- _Set task_
Copy the entries word for word, from the line containing "Click the 首页 breadcrumb link" through the end of the entries, with both ends included, and leave the pictures out of your answer.

- _Listed records_
..........

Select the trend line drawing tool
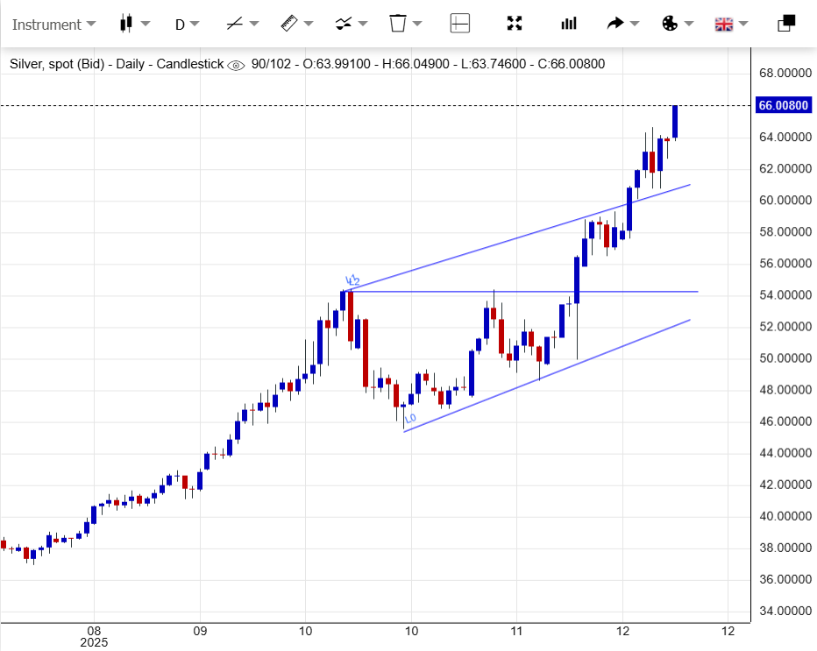The height and width of the screenshot is (651, 817). (234, 24)
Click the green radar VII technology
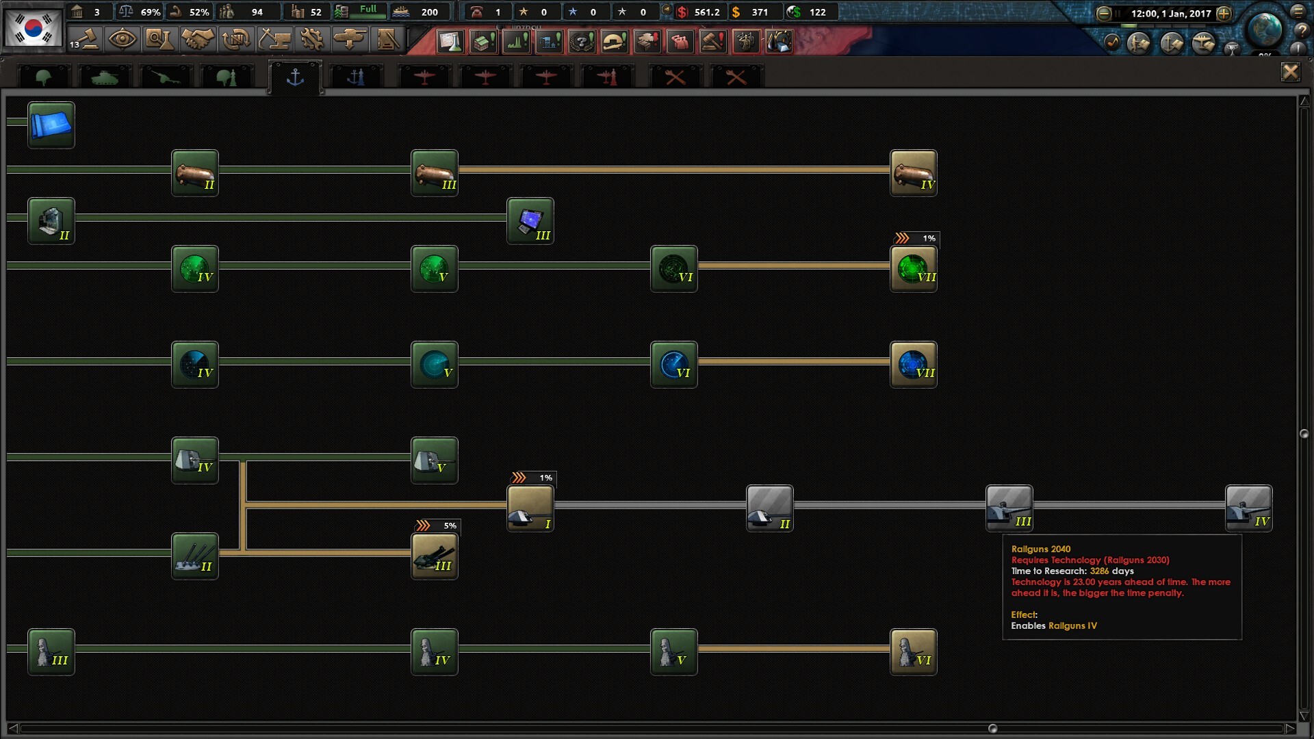 click(913, 269)
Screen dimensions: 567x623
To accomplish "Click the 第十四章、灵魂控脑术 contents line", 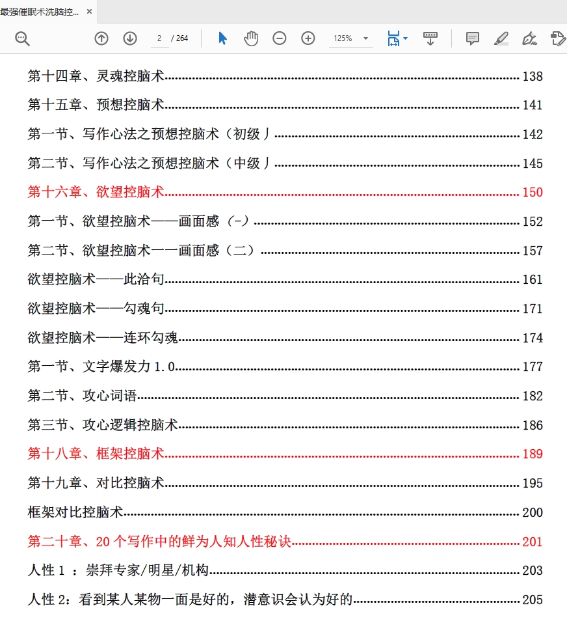I will 96,76.
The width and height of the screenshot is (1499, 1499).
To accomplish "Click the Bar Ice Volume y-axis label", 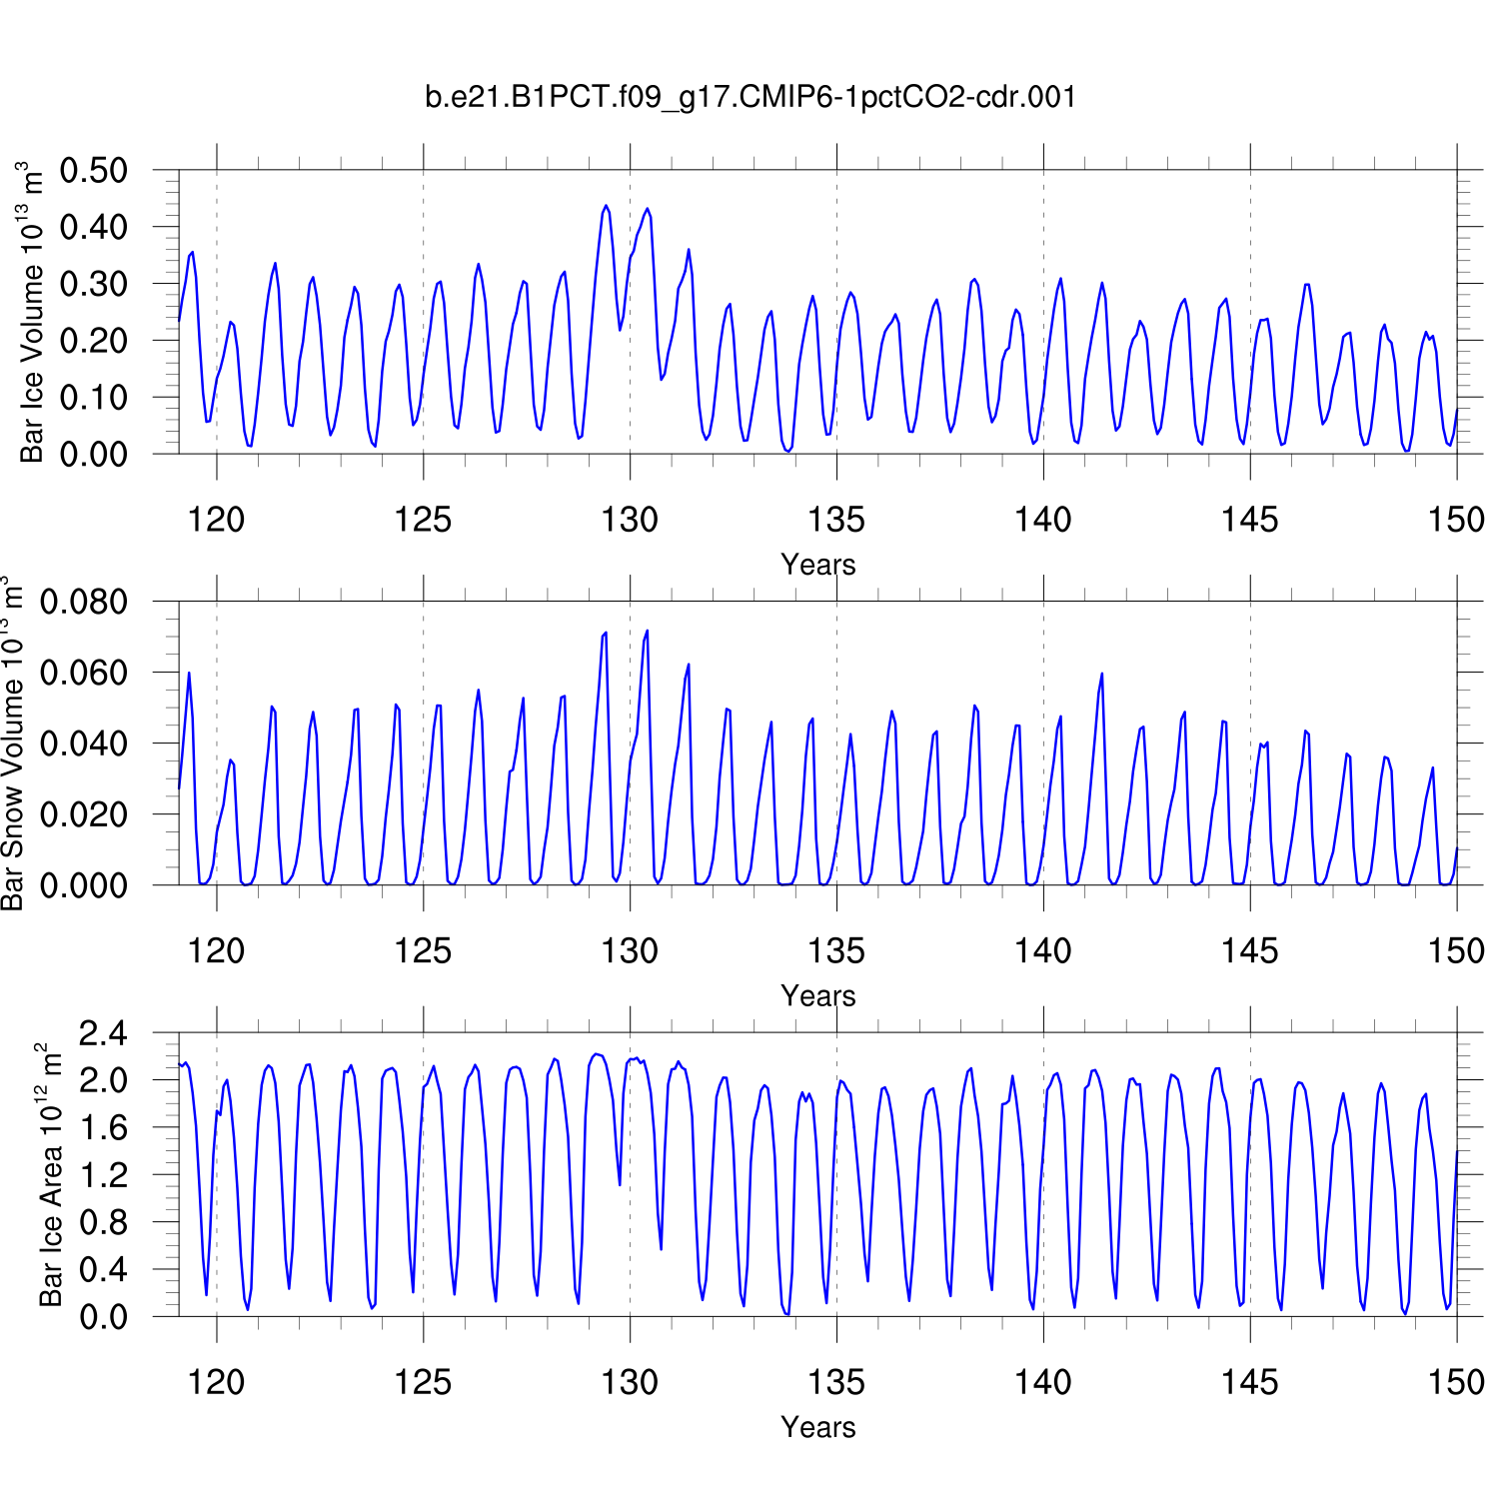I will coord(32,312).
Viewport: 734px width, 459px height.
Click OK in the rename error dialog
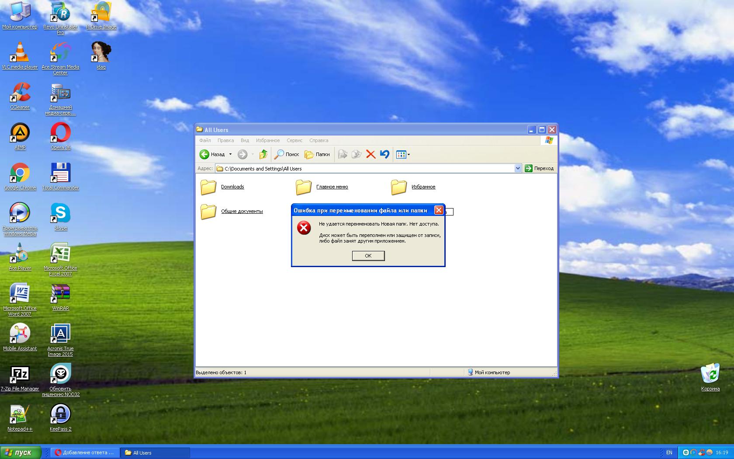click(x=368, y=256)
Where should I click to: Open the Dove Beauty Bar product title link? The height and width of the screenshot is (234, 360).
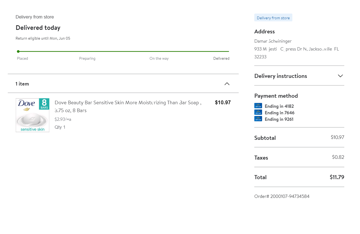coord(128,103)
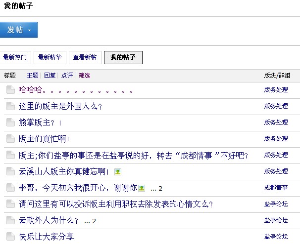Expand the 筛选 filter option

(84, 76)
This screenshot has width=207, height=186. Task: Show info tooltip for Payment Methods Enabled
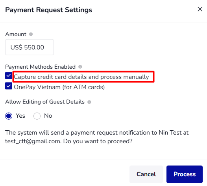pos(80,67)
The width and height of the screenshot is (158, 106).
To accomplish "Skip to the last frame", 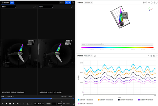I will click(x=18, y=104).

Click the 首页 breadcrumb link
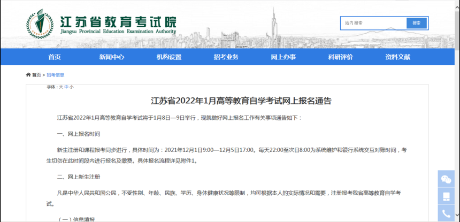click(36, 75)
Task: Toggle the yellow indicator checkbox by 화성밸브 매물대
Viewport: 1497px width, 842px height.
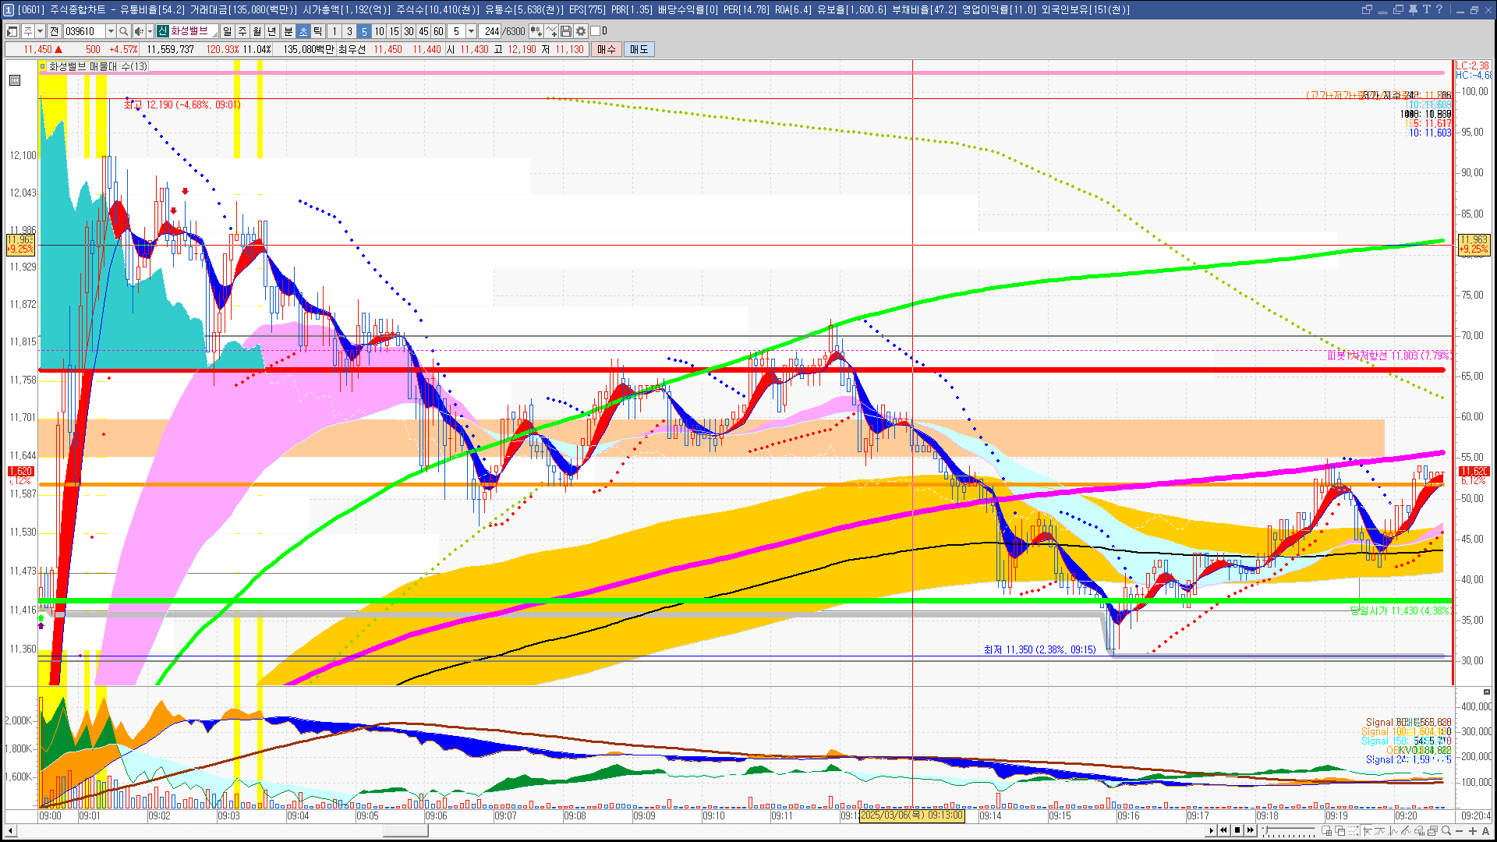Action: pyautogui.click(x=43, y=66)
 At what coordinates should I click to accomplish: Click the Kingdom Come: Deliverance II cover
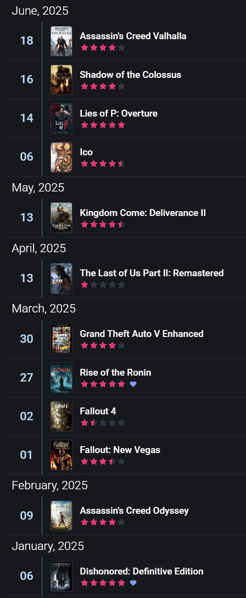pos(61,218)
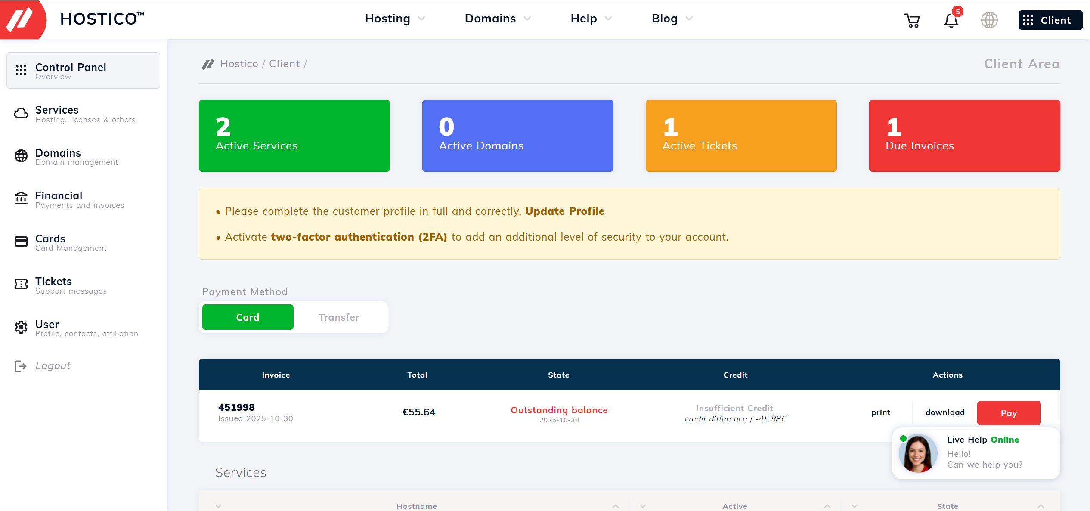Open Services cloud icon in sidebar
This screenshot has height=511, width=1090.
coord(21,114)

..........

- _Complete response_
Click the 首页 breadcrumb link
click(36, 75)
Task: Toggle the yellow indicator checkbox by 화성밸브 매물대
Viewport: 1497px width, 842px height.
Action: pyautogui.click(x=43, y=66)
 At what coordinates should I click to accomplish: Click the Kingdom Come: Deliverance II cover
pos(61,218)
Open Services cloud icon in sidebar
This screenshot has height=511, width=1090.
coord(21,114)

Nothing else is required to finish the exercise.